(Jamaica Gleaner) Environmentalists are up in arms over the Government’s decision to defer Jamaica’s application to the United Nations Educational, Scientific and Cultural Organization (UNESCO) for the Portland Bight Protected Area to be declared a biosphere reserve.
This follows confirmation Friday that the process which had been on track for Jamaica to become only the second country in the English-speaking Caribbean, after St Kitts, to establish a biosphere reserve was derailed by the State, for no good reason according to a number of persons intimately involved with the tedious eight to 10-year application process.
The area takes in land earmarked to be co-opted as part of the port facility if Government goes ahead with plans to use the Goat Islands as part of the proposed logistics hub the Chinese Government is seeking to build in Jamaica.
Last October, Transport Minister Dr Omar Davies told Parliament that China Harbour Engineering Company (CHEC) and the Port Authority of Jamaica would continue to have discussions to refine aspects of the project with a view to having a framework agreement finalised by the end of this month.

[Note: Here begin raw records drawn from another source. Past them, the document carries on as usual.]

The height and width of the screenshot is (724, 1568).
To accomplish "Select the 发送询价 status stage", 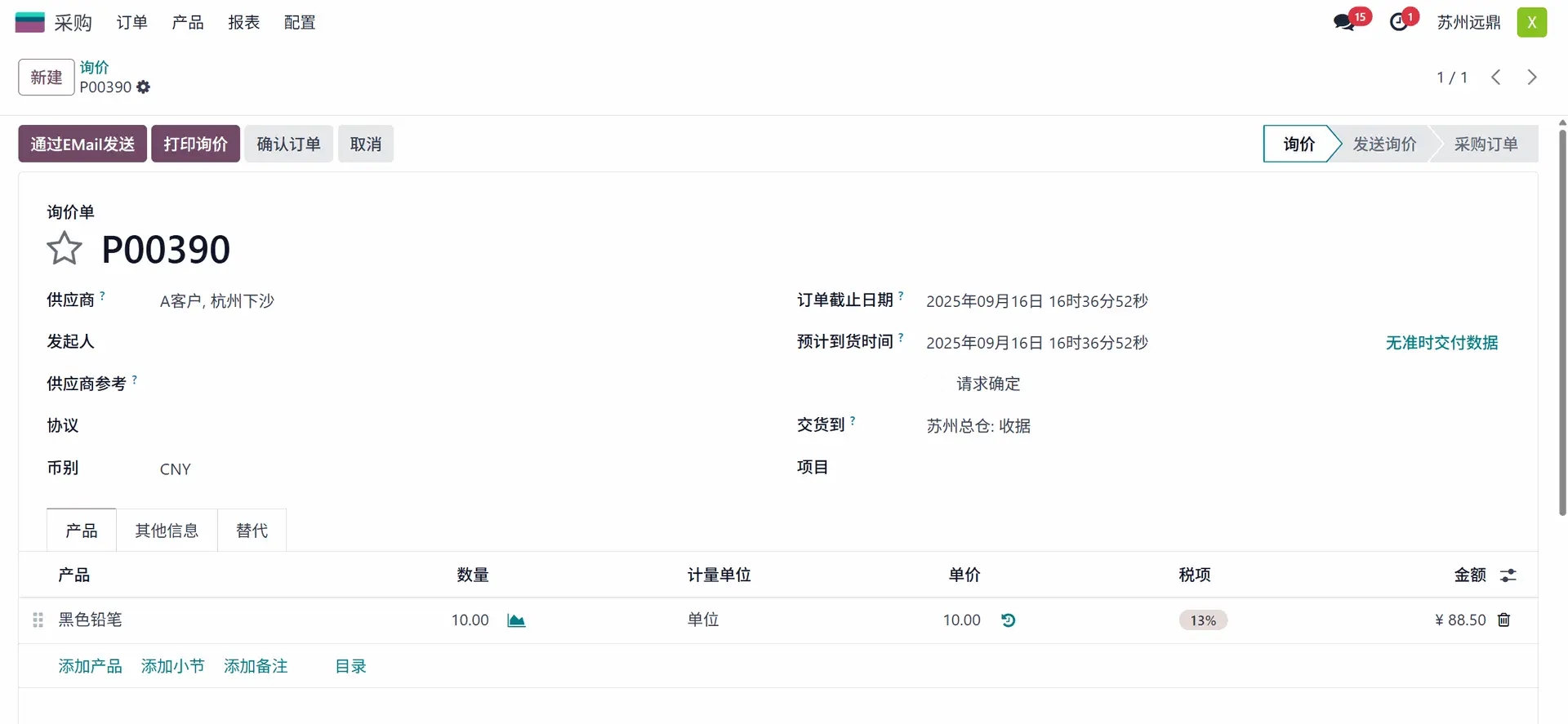I will pyautogui.click(x=1384, y=144).
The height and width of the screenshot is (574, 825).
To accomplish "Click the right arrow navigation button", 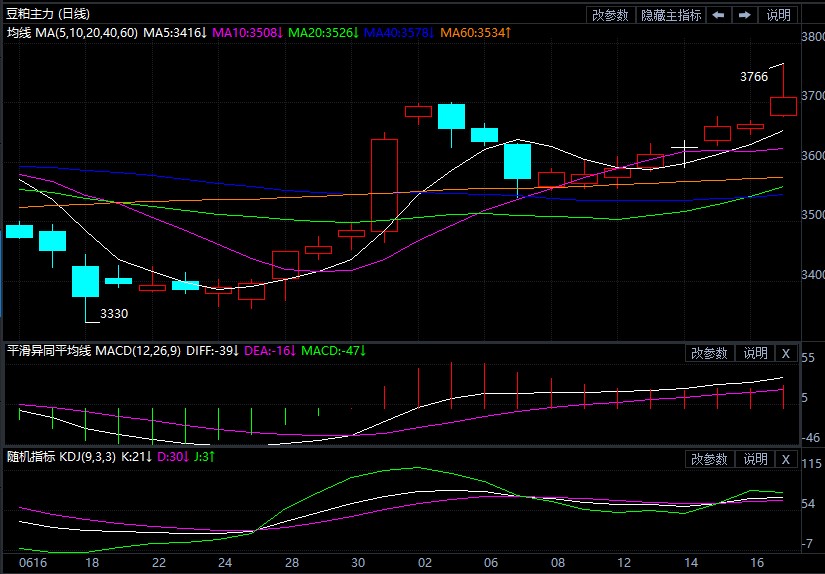I will point(744,15).

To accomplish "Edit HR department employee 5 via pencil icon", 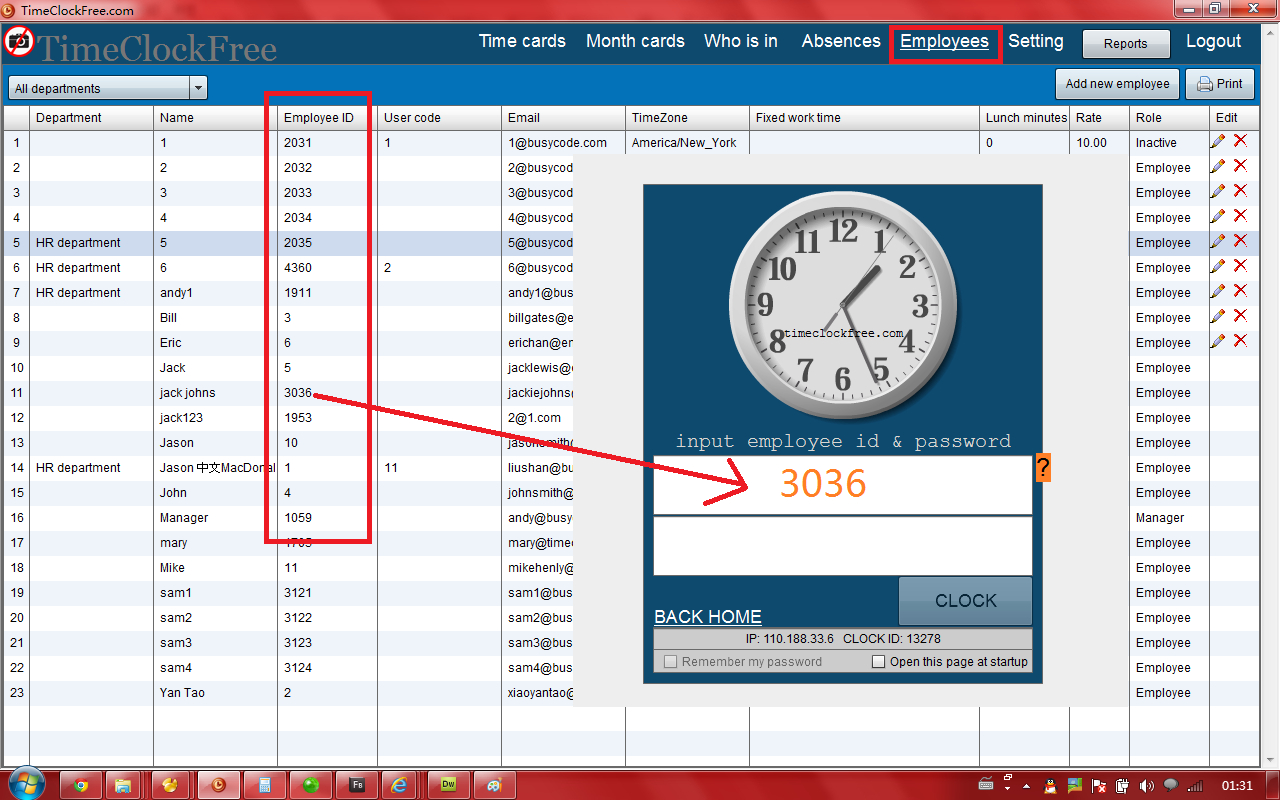I will click(1217, 242).
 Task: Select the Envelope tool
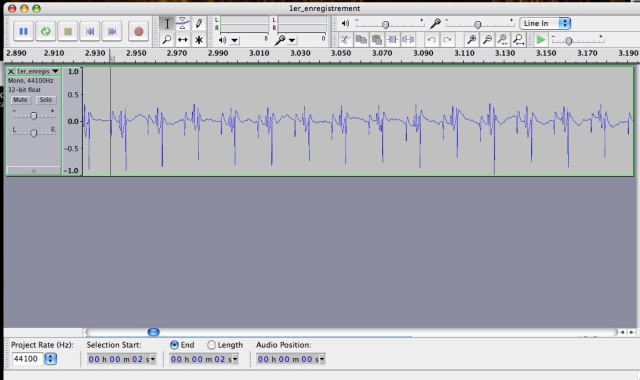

If the project is approved by Cabinet, it will then be submitted to the National Environment and Planning Agency which will outline terms of reference for an environmental impact assessment.
The unwillingness of officials in the Ministry of Water, Land, Environment and Climate Change to comment on the deferment and whether or not the Government has in fact withdrawn the application has led to speculation that the latest move is designed to buy the State more time to advance plans relating to that project.
“I know it was a matter under consideration, but I don’t know what the final thing is” Robert Pickersgill, the climate change minister told The Gleaner on Friday, before directing Everton Hannam, secretary general of the Jamaica National Commission for UNESCO, to speak with The Gleaner on the matter.
“Jamaica has requested a deferment in its application for the Portland Bight site to be named a biosphere reserve,” Hannam acknowledged, pointing out that the decision was made late last month.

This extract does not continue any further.